● **Required task**: Swap "Instruction:" for "Command:" throughout the lines below and write them out again with nothing else changed.
--- Begin ---
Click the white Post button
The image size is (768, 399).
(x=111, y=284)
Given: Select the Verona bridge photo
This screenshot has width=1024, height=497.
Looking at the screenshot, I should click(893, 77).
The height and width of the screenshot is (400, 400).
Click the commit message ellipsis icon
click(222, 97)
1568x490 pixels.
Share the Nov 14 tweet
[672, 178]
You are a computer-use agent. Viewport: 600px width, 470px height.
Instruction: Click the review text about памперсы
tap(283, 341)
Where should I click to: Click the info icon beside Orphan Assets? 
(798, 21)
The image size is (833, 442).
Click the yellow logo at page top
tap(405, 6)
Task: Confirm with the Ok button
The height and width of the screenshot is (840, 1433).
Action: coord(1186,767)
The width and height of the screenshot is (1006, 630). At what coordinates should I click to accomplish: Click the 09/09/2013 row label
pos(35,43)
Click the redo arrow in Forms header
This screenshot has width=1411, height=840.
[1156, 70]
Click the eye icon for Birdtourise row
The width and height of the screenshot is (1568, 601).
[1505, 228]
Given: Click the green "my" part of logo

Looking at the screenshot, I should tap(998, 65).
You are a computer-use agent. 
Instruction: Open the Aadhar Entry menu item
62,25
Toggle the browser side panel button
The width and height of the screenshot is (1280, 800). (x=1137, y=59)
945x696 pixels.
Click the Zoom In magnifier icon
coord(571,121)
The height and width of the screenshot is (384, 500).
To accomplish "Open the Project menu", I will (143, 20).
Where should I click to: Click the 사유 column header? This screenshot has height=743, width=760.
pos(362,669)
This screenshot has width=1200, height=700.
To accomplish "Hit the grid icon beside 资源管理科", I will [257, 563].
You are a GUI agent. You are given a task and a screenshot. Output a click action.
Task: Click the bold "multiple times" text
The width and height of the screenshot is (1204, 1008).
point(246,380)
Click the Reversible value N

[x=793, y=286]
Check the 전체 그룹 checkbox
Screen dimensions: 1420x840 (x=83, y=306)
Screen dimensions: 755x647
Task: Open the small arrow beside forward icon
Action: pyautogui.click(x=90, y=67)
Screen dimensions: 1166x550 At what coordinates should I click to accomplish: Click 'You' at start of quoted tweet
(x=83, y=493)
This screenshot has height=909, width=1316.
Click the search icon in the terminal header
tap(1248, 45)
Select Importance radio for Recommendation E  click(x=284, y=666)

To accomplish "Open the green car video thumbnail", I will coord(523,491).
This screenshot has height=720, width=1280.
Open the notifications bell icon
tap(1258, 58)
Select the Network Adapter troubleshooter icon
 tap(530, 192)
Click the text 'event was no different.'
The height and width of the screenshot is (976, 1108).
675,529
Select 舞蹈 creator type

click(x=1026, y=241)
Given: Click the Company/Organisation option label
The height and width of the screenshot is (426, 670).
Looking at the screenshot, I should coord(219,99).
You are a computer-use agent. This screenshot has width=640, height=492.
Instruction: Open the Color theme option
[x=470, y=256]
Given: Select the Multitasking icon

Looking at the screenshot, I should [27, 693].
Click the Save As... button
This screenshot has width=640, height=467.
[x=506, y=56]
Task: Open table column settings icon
--- End ---
● **The response**:
Click the white Post button
The image size is (768, 399).
(x=111, y=284)
Given: Select the Verona bridge photo
This screenshot has width=1024, height=497.
Looking at the screenshot, I should click(893, 77).
The height and width of the screenshot is (400, 400).
Click the commit message ellipsis icon
click(222, 97)
1568x490 pixels.
Share the Nov 14 tweet
[672, 178]
You are a computer-use agent. Viewport: 600px width, 470px height.
Command: Click the review text about памперсы
tap(283, 341)
Where should I click to: Click the info icon beside Orphan Assets? 
(798, 21)
The image size is (833, 442).
Click the yellow logo at page top
tap(405, 6)
Task: Confirm with the Ok button
The height and width of the screenshot is (840, 1433).
Action: coord(1186,767)
The width and height of the screenshot is (1006, 630). At what coordinates should I click to accomplish: Click the 09/09/2013 row label
pos(35,43)
Click the redo arrow in Forms header
This screenshot has width=1411, height=840.
[1156, 70]
Click the eye icon for Birdtourise row
The width and height of the screenshot is (1568, 601).
[1505, 228]
Given: Click the green "my" part of logo

Looking at the screenshot, I should tap(998, 65).
You are a computer-use agent. 
Command: Open the Aadhar Entry menu item
62,25
Toggle the browser side panel button
The width and height of the screenshot is (1280, 800). (x=1137, y=59)
945x696 pixels.
Click the Zoom In magnifier icon
coord(571,121)
The height and width of the screenshot is (384, 500).
To accomplish "Open the Project menu", I will (143, 20).
Where should I click to: Click the 사유 column header? This screenshot has height=743, width=760.
pos(362,669)
This screenshot has width=1200, height=700.
To accomplish "Hit the grid icon beside 资源管理科", I will [257, 563].
You are a GUI agent. You are given a task and a screenshot. Output a click action.
Task: Click the bold "multiple times" text
The width and height of the screenshot is (1204, 1008).
point(246,380)
Click the Reversible value N

[x=793, y=286]
Check the 전체 그룹 checkbox
Screen dimensions: 1420x840 (x=83, y=306)
Screen dimensions: 755x647
Task: Open the small arrow beside forward icon
Action: pyautogui.click(x=90, y=67)
Screen dimensions: 1166x550 At what coordinates should I click to accomplish: Click 'You' at start of quoted tweet
(x=83, y=493)
This screenshot has height=909, width=1316.
Click the search icon in the terminal header
tap(1248, 45)
Select Importance radio for Recommendation E  click(x=284, y=666)

To accomplish "Open the green car video thumbnail", I will coord(523,491).
This screenshot has height=720, width=1280.
Open the notifications bell icon
tap(1258, 58)
Select the Network Adapter troubleshooter icon
 tap(530, 192)
Click the text 'event was no different.'
The height and width of the screenshot is (976, 1108).
675,529
Select 舞蹈 creator type

click(x=1026, y=241)
Given: Click the Company/Organisation option label
The height and width of the screenshot is (426, 670).
Looking at the screenshot, I should coord(219,99).
You are a computer-use agent. This screenshot has width=640, height=492.
Command: Open the Color theme option
[x=470, y=256]
Given: Select the Multitasking icon

Looking at the screenshot, I should [27, 693].
Click the Save As... button
This screenshot has width=640, height=467.
[x=506, y=56]
Task: Open table column settings icon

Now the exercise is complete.